[Saved data entries]
>>>

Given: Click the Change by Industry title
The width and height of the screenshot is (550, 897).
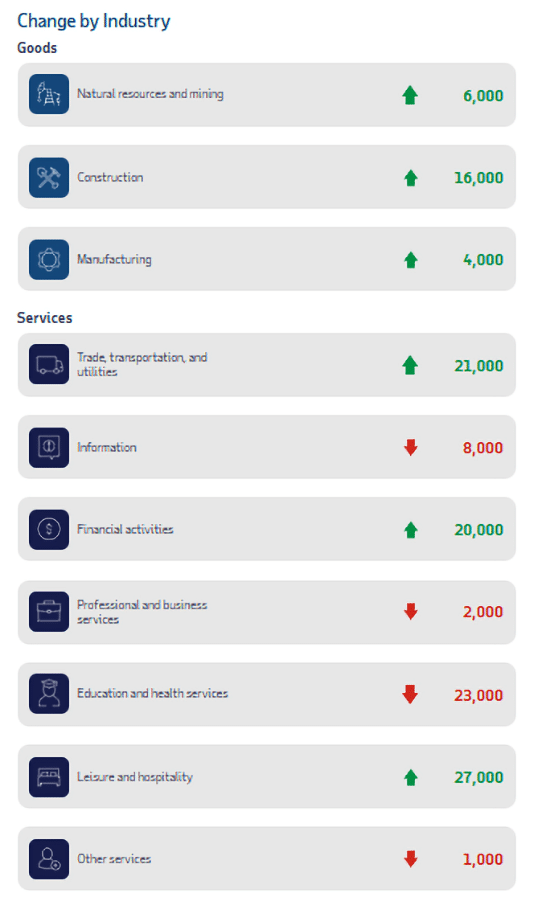Looking at the screenshot, I should (x=93, y=21).
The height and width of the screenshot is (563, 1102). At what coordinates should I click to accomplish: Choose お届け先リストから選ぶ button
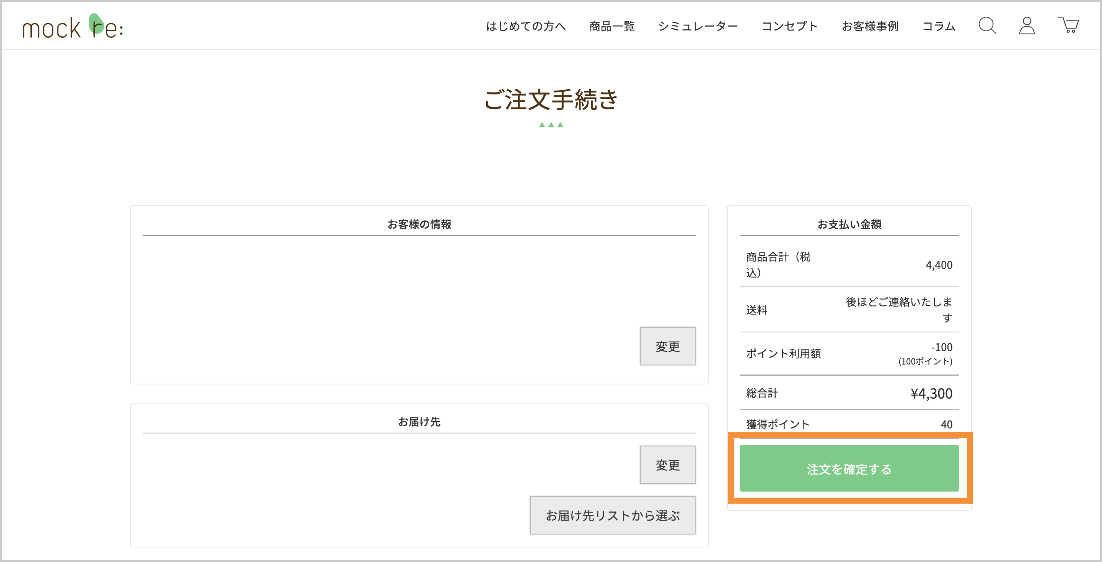click(x=612, y=516)
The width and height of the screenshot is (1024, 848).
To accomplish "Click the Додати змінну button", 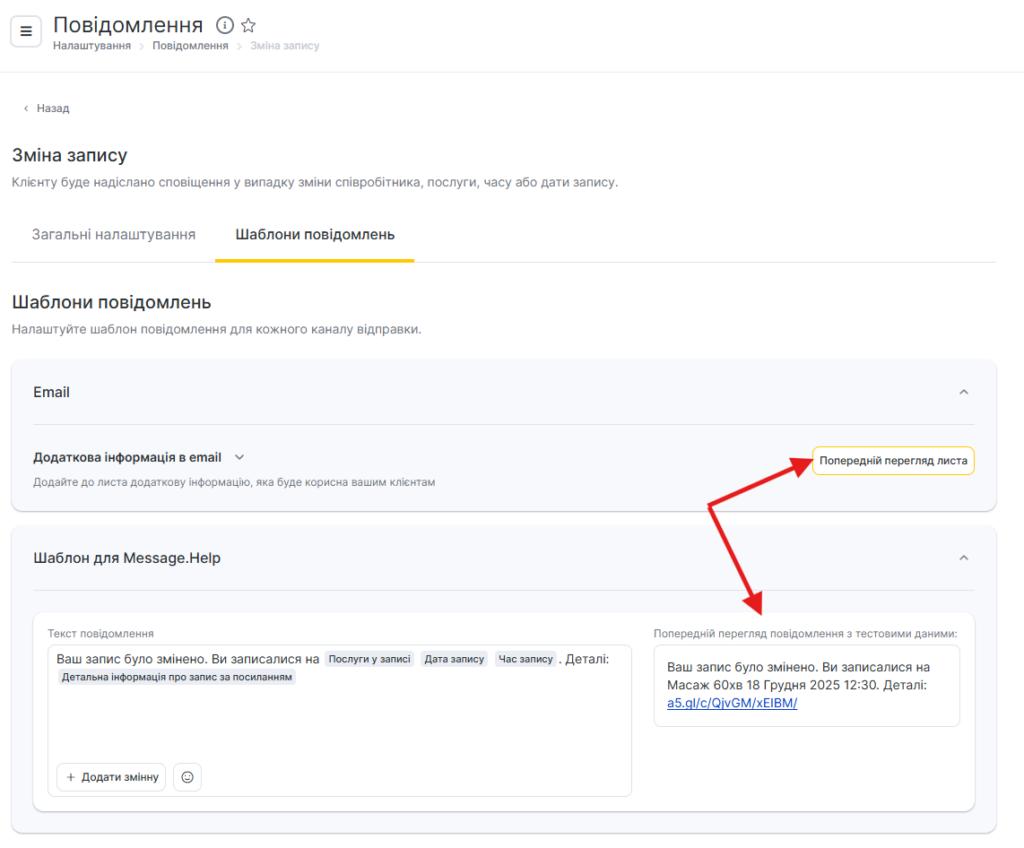I will pyautogui.click(x=111, y=777).
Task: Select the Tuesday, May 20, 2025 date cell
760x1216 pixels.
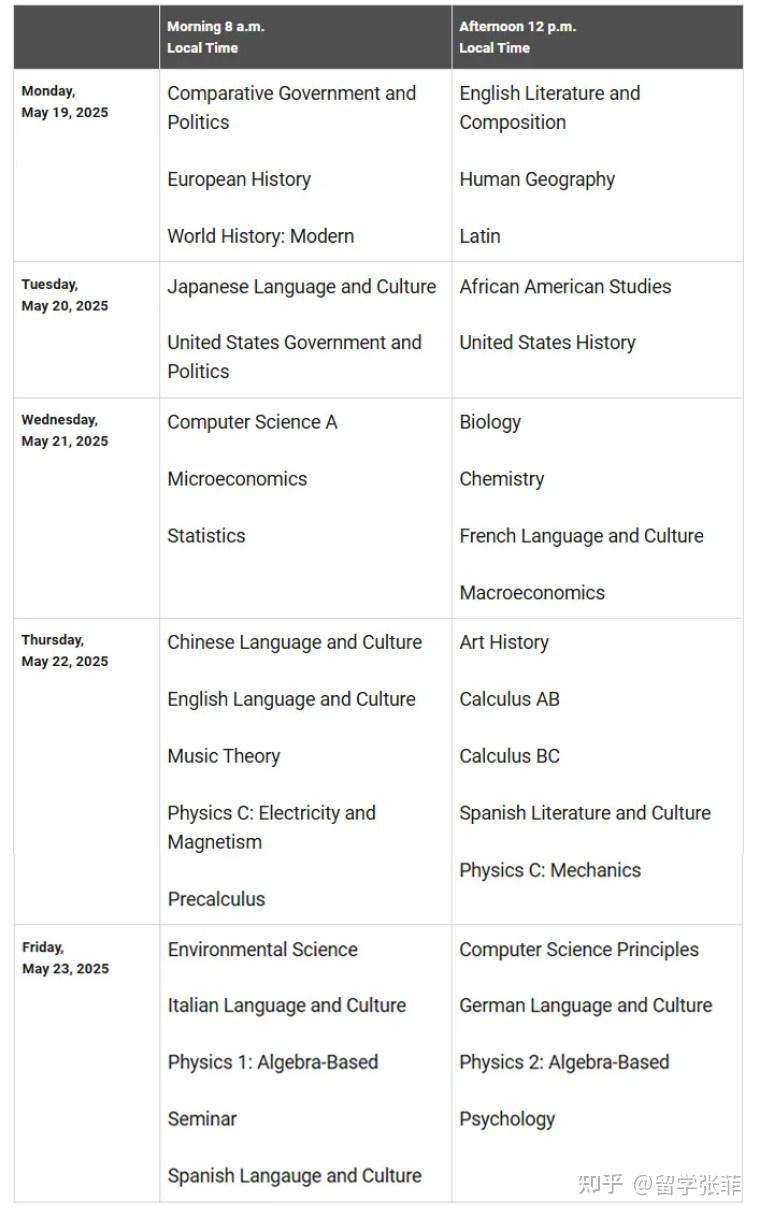Action: click(x=65, y=295)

<<<

## Brief
Repeat exactly the lines from the start of the entries down to the line with "The width and height of the screenshot is (1024, 848).", keeping both ends but none of the pictures.

## Task response
Given: Click the Change by Industry title
The width and height of the screenshot is (550, 897).
Looking at the screenshot, I should (x=93, y=21).
The height and width of the screenshot is (563, 1102). At what coordinates should I click to accomplish: Choose お届け先リストから選ぶ button
click(x=612, y=516)
The width and height of the screenshot is (1024, 848).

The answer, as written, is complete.